- [EXERCISE AIM]:
In the data below, find the line that contains "Image resolution: width=868" and the line that contains "Task: Click the Open Offset property label". Copy both, plus every line between them, exactly.

- [EXERCISE DATA]:
■ ■ ■ ■ ■

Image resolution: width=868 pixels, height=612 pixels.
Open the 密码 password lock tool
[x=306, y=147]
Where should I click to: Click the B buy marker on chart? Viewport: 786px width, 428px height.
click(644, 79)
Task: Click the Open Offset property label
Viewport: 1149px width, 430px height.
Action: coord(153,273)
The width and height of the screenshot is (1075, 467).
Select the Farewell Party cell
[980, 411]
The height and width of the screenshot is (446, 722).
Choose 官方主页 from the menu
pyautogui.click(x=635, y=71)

■ ■ ■ ■ ■

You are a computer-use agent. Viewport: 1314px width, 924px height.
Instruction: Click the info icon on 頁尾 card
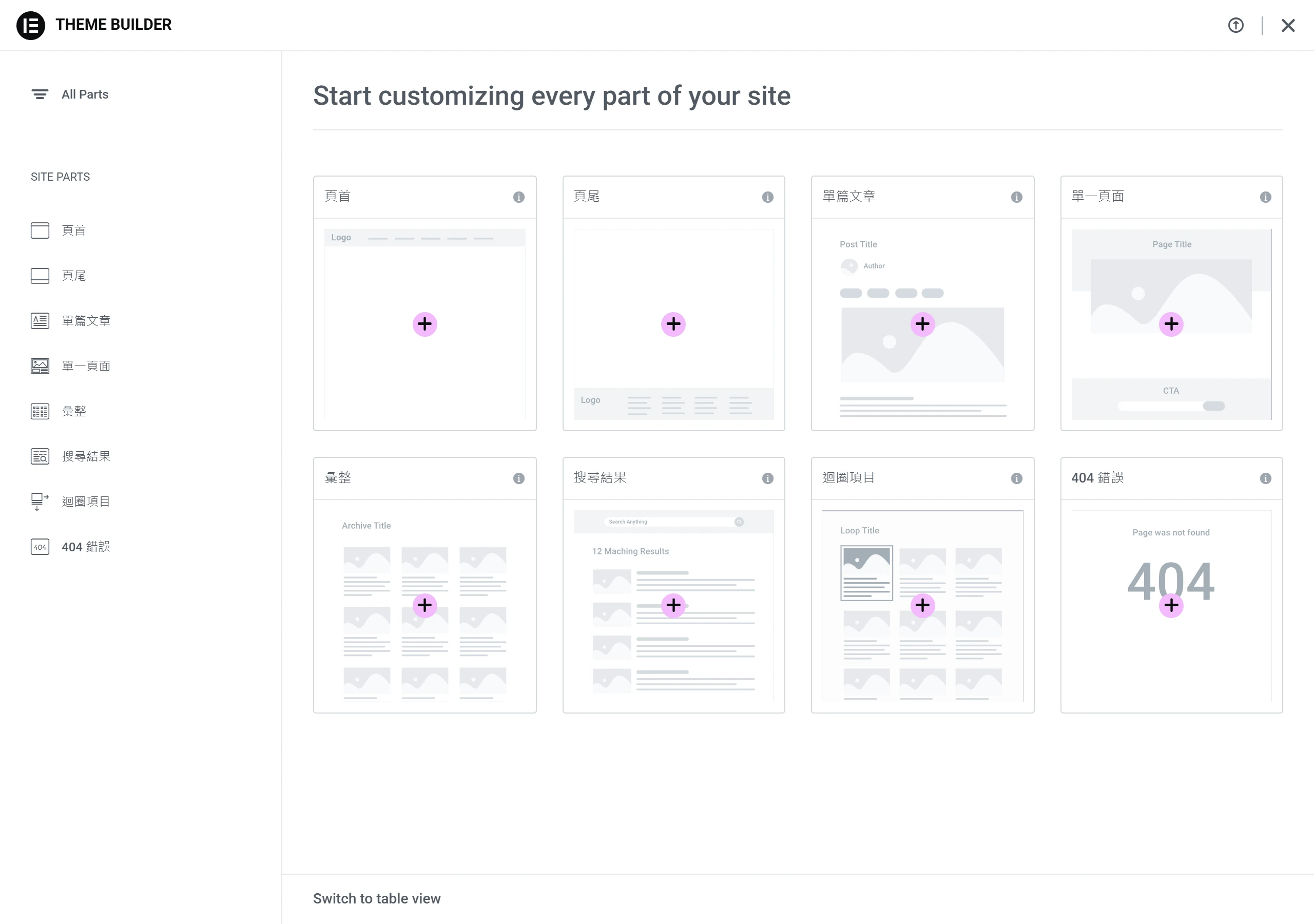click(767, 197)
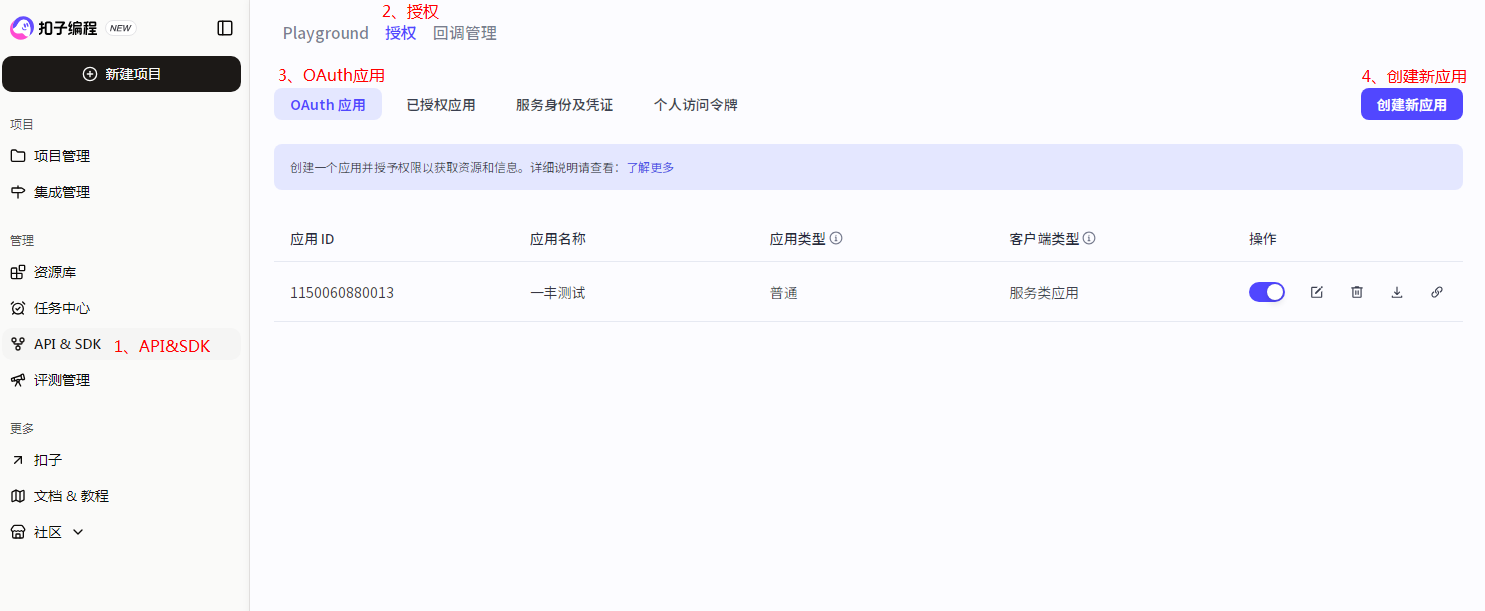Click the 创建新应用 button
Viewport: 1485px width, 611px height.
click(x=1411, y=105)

■ ■ ■ ■ ■

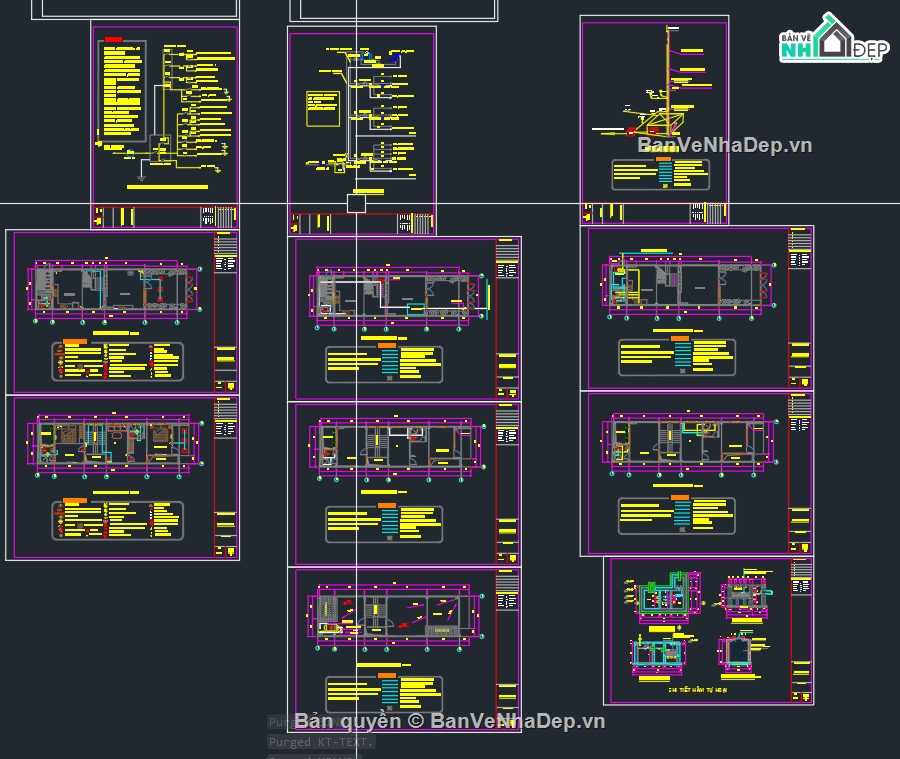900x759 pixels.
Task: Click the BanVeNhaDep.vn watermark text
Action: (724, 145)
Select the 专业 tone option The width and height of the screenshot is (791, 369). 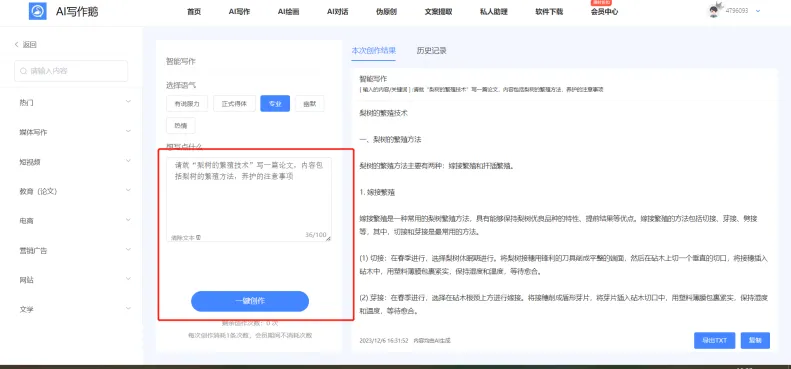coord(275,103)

■ ■ ■ ■ ■

- [ANSWER SECTION]:
Image resolution: width=868 pixels, height=612 pixels.
Open the 密码 password lock tool
[x=306, y=147]
Where should I click to: Click the B buy marker on chart? Viewport: 786px width, 428px height.
click(644, 79)
Task: Click the Open Offset property label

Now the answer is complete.